Excerpt to read:
***

After living for 84 years and spending 60 of those years in varied active ministries as a vowed Adorer of the Blood of Christ, I've recently retired and developed a part-time freelance writing ministry. I often get the question — sometimes phrased hesitantly and delicately, sometimes asked more directly — "What are you doing these days?"
The short answer is, "I'm learning how to live life in a 'Wait for it; watch for it; trust it' mode." The long answer is more enlightening for anyone who has the patience, the desire and the time to listen. These opening lines from a poem I've written recently can serve as introduction to that long answer:
Blank pages greet my days, their gleaming
whiteness inviting me to fill them with words
that sometimes try to plumb the depths of being
and express that which cannot be fully said.
. . .
Blank days greet me after nights of peaceful sleep.
Their planned and unplanned hours inviting me
to things familiar; to things as yet unknown,
maybe even previously unimagined.
The "it" in my waiting for it, watching for it and trusting it can be anything that I experience during any given day: something as solemn and as privileged as sitting with a sister who is dying alone or with a beloved family member at her bedside.
Or maybe it's as light as a laugh with a co-worker who has shared a joke, or watching a video of his or her beloved grandchild, or listening to a description of the latest antic of a much-loved cat or dog. "It" can be as superficial as a hasty and smiling "Good morning" in passing, or as deep as a profound experience of the presence of God in prayer.
"It" can be scheduled time with my sisters in prayer, at meals, at celebrations with my local community or by Zoom sessions with sisters who live in various places in the region or on mission thousands of miles away. "It" might be unscheduled contact with a friend, or a Facebook post or text message that needs a more personal response than merely a thumbs up or an appropriately expressive emoji or graphic. "It" can be something routine, or maybe something never experienced before.
"It" can be something or someone who moves my heart to joyful song or to compassionate sharing of another's pain. "It" can be something done or said or by someone just being herself or himself that is itself a blessing, or "it" can be a person or a situation that has crossed my path to be blessed by the God who lives within me. Or maybe it's simply being in the presence of someone who radiates godliness and goodness just by being the person he or she is.

***

Work instruction: Can you copy the part of the retirement reflection above that starts at "Blank days greet" and ends at "even previously unimagined.", word for word?

Data for review:
***

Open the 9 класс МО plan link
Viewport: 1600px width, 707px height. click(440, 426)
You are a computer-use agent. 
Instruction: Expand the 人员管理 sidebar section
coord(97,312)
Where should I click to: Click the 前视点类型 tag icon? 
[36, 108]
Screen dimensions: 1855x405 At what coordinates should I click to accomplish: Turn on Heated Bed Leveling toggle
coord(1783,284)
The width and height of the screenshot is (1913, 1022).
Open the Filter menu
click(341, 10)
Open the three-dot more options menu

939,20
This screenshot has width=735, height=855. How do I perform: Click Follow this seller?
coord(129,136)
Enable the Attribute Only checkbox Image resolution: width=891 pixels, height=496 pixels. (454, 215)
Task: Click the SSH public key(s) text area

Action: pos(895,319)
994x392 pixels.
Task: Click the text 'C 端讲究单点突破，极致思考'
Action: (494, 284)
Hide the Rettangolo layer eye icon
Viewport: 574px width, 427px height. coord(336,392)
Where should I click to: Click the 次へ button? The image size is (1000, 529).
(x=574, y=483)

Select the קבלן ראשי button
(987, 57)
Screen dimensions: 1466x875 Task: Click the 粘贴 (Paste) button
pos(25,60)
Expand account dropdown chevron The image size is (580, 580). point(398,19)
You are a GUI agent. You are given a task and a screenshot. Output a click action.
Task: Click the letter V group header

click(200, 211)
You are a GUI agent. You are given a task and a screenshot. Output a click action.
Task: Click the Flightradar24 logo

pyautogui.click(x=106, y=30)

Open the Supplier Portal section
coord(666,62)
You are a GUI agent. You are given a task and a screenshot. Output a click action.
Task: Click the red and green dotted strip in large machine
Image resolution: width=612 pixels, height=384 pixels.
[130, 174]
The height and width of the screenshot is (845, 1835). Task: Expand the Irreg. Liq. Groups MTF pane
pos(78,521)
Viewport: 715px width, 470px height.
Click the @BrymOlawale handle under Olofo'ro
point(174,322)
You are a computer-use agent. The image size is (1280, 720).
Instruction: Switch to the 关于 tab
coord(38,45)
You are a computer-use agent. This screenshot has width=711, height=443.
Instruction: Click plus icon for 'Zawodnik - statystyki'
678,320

***

Written solution:
Blank days greet me after nights of peaceful sleep.
Their planned and unplanned hours inviting me
to things familiar; to things as yet unknown,
maybe even previously unimagined.